We would maintain the

intent of the current requirement at

§ 484.18© by proposing a

§ 484.60(b)(5) that a registered nurse

(RN) or other qualified practitioner who

is licensed to practice by the state must

document the order in writing in the

patient's clinical record, with a

signature, time, and date. As described

in the definitions section, for purposes

of this rule, verbal orders are those

physician orders that are spoken to

qualified medical personnel. Verbal

orders would also have to be recorded

in the patient's plan of care. Reliance on

a HHA to maintain physician orders in

written form would protect patients by

ensuring that the plan of care

incorporated all services and treatments

ordered by the physician who is

responsible for the home health plan of

care. If a physician faxed orders or

otherwise transmitted them through

other electronic methods from his or her

office, those orders would be required to

be included in the patient's clinical

record and plan of care.

Specializes in Vents, Telemetry, Home Care, Home infusion.
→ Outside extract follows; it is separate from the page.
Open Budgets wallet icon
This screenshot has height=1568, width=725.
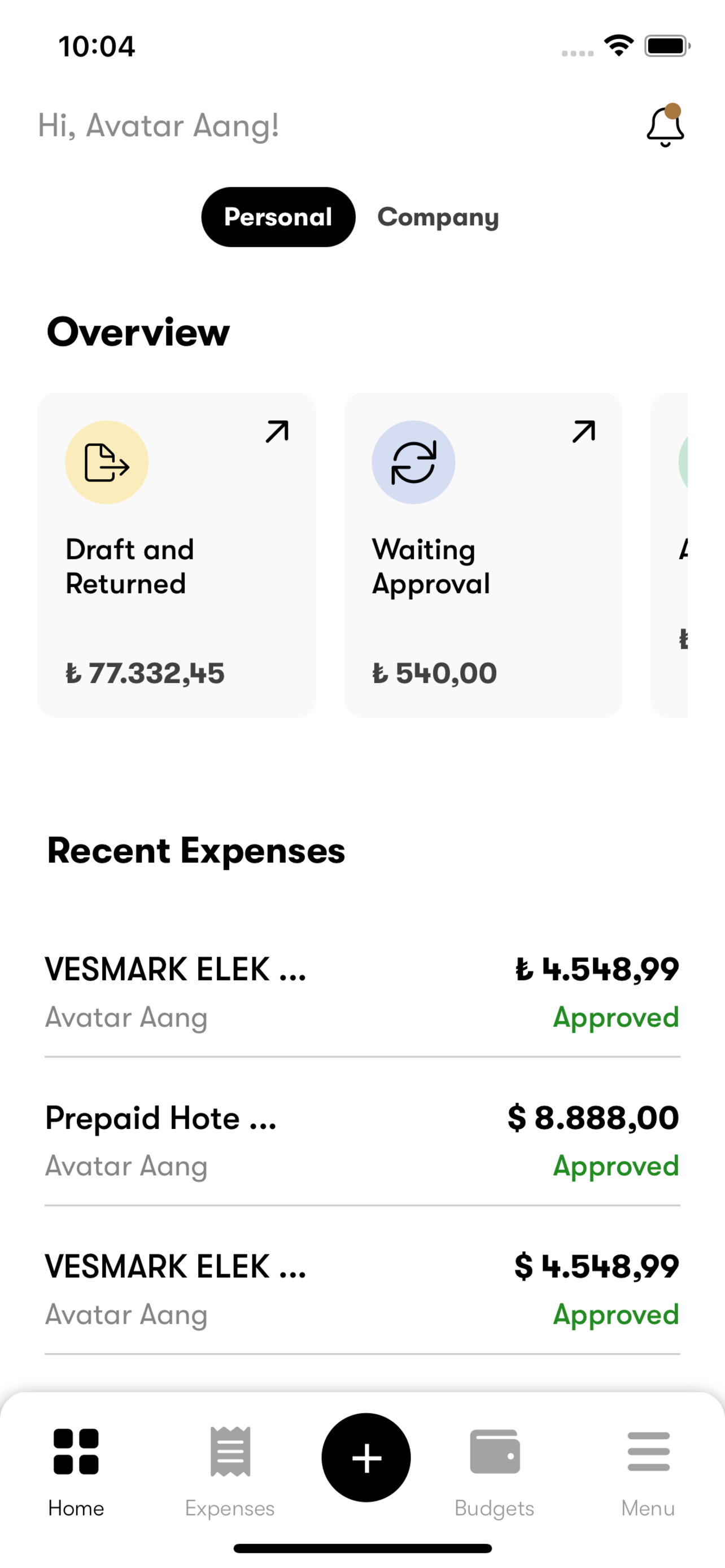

If there is no written facility discharge plan with home care orders including visit frequency, then discussion with physician/office staff needed to meet standard of establishing plan of treatment on first visit.

National Association for Home Care and Hospice phrases it best:

Start of episode verbal orders, which are required prior to initiation of care to a patient, necessitate telephone contact with a physician to communicate discipline specific information (e.g. nursing, PT, OT, SLP) based on patient assessments. Since 50% of all home health episodes include at least one therapy visit, a minimum of two agency contacts and sets of verbal orders are required in half of all start of care episodes. During these contacts, which usually take place by phone after an evaluation visit by the home health clinician, information is relayed to the physician about the patient's status and a plan of care is developed for that discipline.

http://c.ymcdn.com/sites/www.aahcm.org/resource/resmgr/public_policy/physician_certification_rece.pdf

Surveyors use this document to guide them in evaluating if agency meeting Medicare Conditions of Participation

State Operations Manual Appendix B - Guidance to Surveyors: Home Health Agencies

No, we do not routinely call the physician unless their are concerns or discrepancies. Nursing writes the orders (including frequency of visits) and the orders are sent (almost always electronically) to the physician for signature. You will very occasionally have a physician who does not agree with the plan of care, but usually they do. If they do not agree and we have already seen the patient the agency eats the cost of the visits (we are a non profit and non billable visits happen occasionally).

The problem with calling the physician (IMO) is that the referring physician is almost never the pcp who will be following the patient. We get the bulk of our patients from the hospital, and all of our local hospitals use hospitalist programs. So the referring physician is usually not even available the next day. They send us orders that are pretty vague, usually assess for sn needs, and we are expected to be able to evaluate the needed frequency and skilled need. Wound care orders are usually specific, but sometimes left up to the discretion of the nurses.

Imo calling for every admit is a waste of everyone's time, and creates more confusion. Using electronic means we have signed orders and plan of care quickly, and since there is no phone call there is no issue with verbal orders and miscommunication, everything is spelled out in black and white. When there is an issue and you need to call an office for a patient concern it's like a long drawn out game of telephone. Talk to secretary who tells you she will relay your message to the nurse who may or may not call you back before next Tuesday, who then might need to run your concern by the doctor, who may or may not tell the nurse to tell you to do xyz etc etc etc. I am a strong supporter of email communication for non urgent issues.

I call and tell them I've opened a case, and if there is med reconciliation or whatever I try to take care of it then. If there isn't, I still make the call.